CORONADO, CALIF. — Making the correct diagnosis and choosing the best therapy are standard goals of practice, but sometimes that's easier said than done.
At the annual meeting of the Pacific Dermatologic Association, Dr. Anna L. Bruckner discussed three cases to illustrate that point.
In the first case, a 6-year-old girl with suspected loose anagen syndrome was referred to Dr. Bruckner, who is director of pediatric dermatology at Lucile Packard Children's Hospital in Palo Alto, Calif. In this condition, the anagen hairs are loosely anchored into the scalp so that the hair will fall out with very minor trauma. The hair is short, sparse, and seldom cut. It typically is seen in blond girls aged 2–5 years, but can affect boys and brunettes as well.
Dr. Bruckner did a gentle hair pull test and only two hairs came out. The girl's hair was very short and had a matted appearance in the back. She prescribed 5% minoxidil lotion and scheduled a 3-month follow-up visit. On follow-up, the girl's hair was fuller but it remained short and gentle hair pull tests remained negative.

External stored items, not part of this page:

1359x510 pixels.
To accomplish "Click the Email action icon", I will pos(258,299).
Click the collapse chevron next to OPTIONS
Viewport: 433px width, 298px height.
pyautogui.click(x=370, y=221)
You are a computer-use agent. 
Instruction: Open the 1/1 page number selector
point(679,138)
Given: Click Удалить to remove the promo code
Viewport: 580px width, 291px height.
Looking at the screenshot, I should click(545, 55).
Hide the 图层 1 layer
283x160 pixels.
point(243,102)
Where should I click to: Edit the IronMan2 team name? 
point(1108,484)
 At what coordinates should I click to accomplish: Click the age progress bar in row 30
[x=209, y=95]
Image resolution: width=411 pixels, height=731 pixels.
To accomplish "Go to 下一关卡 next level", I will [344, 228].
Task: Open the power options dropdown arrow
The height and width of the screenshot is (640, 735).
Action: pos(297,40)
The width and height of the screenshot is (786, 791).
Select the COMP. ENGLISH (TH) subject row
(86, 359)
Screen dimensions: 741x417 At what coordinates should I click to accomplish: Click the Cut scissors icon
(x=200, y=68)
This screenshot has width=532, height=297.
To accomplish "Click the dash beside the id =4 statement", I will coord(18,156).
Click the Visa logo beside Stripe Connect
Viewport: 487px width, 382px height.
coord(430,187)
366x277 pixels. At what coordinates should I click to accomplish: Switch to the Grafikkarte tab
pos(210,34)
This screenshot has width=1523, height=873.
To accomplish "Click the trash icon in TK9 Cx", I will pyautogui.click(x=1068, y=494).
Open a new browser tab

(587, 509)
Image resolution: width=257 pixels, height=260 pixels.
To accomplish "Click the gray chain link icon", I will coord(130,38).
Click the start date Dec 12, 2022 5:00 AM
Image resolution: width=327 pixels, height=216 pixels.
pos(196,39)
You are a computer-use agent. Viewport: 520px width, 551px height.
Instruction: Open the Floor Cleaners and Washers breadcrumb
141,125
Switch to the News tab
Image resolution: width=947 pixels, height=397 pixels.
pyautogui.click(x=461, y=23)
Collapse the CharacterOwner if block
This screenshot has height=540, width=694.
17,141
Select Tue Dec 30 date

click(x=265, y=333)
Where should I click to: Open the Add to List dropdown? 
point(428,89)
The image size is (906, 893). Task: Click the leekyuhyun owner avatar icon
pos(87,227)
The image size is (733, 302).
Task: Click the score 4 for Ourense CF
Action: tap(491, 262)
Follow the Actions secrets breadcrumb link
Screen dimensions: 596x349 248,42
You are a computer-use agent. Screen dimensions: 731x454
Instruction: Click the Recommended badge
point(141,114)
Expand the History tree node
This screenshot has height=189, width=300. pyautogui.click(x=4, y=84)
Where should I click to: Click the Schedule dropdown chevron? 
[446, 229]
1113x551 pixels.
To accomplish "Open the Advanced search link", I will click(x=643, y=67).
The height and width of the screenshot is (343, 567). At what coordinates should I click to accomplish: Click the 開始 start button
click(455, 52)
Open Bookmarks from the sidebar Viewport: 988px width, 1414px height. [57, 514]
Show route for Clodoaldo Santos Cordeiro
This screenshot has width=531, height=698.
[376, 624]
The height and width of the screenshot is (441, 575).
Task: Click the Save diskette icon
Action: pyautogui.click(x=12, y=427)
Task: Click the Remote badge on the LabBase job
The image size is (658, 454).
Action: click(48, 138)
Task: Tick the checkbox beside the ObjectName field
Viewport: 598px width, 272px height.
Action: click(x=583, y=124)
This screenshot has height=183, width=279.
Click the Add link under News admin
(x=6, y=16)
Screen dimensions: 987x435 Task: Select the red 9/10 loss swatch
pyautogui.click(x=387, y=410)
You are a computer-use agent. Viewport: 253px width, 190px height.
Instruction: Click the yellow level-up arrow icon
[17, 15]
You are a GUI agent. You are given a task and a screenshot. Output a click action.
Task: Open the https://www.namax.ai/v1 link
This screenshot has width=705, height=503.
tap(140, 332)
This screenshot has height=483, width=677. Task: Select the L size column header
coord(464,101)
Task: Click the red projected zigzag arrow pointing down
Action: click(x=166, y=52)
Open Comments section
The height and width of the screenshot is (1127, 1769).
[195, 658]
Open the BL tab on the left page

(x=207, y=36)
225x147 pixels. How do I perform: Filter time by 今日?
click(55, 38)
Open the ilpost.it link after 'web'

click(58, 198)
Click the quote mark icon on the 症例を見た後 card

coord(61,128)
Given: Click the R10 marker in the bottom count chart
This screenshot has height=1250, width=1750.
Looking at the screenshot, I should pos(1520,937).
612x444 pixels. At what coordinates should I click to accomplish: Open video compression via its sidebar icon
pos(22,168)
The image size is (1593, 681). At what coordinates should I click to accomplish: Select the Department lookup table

“We obtained some additional history,” said Dr. Bruckner, also assistant professor of dermatology and pediatrics at Stanford (Calif.) University. “Her nails were thin, often peeled, and never required trimming. She had no history of dental anomalies, and she'd had a coarse, deep voice since age 2. Her mother said that she looked different than her siblings.” She also had sparse lateral eyebrows, a pear-shaped nose, and a thin upper lip.
The combination of short, sparse hair and abnormal facial features led Dr. Bruckner to consider trichorhinophalangeal syndrome (TRPS) type 1 as the diagnosis. An x-ray of the girl's hand performed after her follow-up visit revealed cone-shaped epiphyses of the phalanges, which confirmed the diagnosis.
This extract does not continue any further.